Records for the task =
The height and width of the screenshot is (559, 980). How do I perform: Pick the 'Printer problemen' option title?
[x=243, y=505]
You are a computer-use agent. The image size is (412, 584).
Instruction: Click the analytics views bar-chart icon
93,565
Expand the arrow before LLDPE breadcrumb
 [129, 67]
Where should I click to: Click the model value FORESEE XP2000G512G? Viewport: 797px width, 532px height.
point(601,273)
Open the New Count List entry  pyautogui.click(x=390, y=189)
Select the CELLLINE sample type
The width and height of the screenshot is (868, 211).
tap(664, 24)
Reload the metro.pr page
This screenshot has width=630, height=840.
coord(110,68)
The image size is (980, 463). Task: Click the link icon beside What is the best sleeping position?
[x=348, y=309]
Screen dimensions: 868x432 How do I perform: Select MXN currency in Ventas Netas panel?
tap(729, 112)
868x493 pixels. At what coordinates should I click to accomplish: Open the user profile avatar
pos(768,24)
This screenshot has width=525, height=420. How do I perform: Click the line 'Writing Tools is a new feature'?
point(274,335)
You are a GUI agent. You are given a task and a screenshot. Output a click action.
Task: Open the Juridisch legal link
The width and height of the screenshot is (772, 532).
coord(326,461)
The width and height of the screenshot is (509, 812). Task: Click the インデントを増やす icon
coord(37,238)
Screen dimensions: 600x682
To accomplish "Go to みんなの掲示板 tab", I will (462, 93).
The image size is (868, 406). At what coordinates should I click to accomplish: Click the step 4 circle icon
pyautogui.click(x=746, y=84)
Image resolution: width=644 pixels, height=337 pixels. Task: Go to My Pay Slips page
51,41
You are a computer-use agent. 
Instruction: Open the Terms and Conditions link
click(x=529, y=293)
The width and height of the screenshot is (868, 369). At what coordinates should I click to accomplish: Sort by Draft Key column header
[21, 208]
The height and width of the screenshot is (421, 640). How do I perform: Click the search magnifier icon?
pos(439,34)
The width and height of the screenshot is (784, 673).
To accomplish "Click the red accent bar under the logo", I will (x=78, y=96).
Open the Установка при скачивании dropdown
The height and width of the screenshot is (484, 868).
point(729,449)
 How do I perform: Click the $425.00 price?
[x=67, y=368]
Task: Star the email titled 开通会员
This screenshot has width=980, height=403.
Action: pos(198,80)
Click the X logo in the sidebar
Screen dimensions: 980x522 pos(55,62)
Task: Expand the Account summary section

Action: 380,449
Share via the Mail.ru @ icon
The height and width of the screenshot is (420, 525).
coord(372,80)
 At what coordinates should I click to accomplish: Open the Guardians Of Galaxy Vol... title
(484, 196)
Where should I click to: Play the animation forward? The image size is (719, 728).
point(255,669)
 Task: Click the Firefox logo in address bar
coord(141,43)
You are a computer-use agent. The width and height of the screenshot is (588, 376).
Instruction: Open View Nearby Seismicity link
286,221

Problem to solve = Beginning with the line containing "Screen dimensions: 600x682" and ending with the line containing "The width and height of the screenshot is (784, 673).", extract those lines exactly from the listing above, and only those.

Output =
Screen dimensions: 600x682
To accomplish "Go to みんなの掲示板 tab", I will (462, 93).
The image size is (868, 406). At what coordinates should I click to accomplish: Click the step 4 circle icon
pyautogui.click(x=746, y=84)
Image resolution: width=644 pixels, height=337 pixels. Task: Go to My Pay Slips page
51,41
You are a computer-use agent. 
Instruction: Open the Terms and Conditions link
click(x=529, y=293)
The width and height of the screenshot is (868, 369). At what coordinates should I click to accomplish: Sort by Draft Key column header
[21, 208]
The height and width of the screenshot is (421, 640). How do I perform: Click the search magnifier icon?
pos(439,34)
The width and height of the screenshot is (784, 673).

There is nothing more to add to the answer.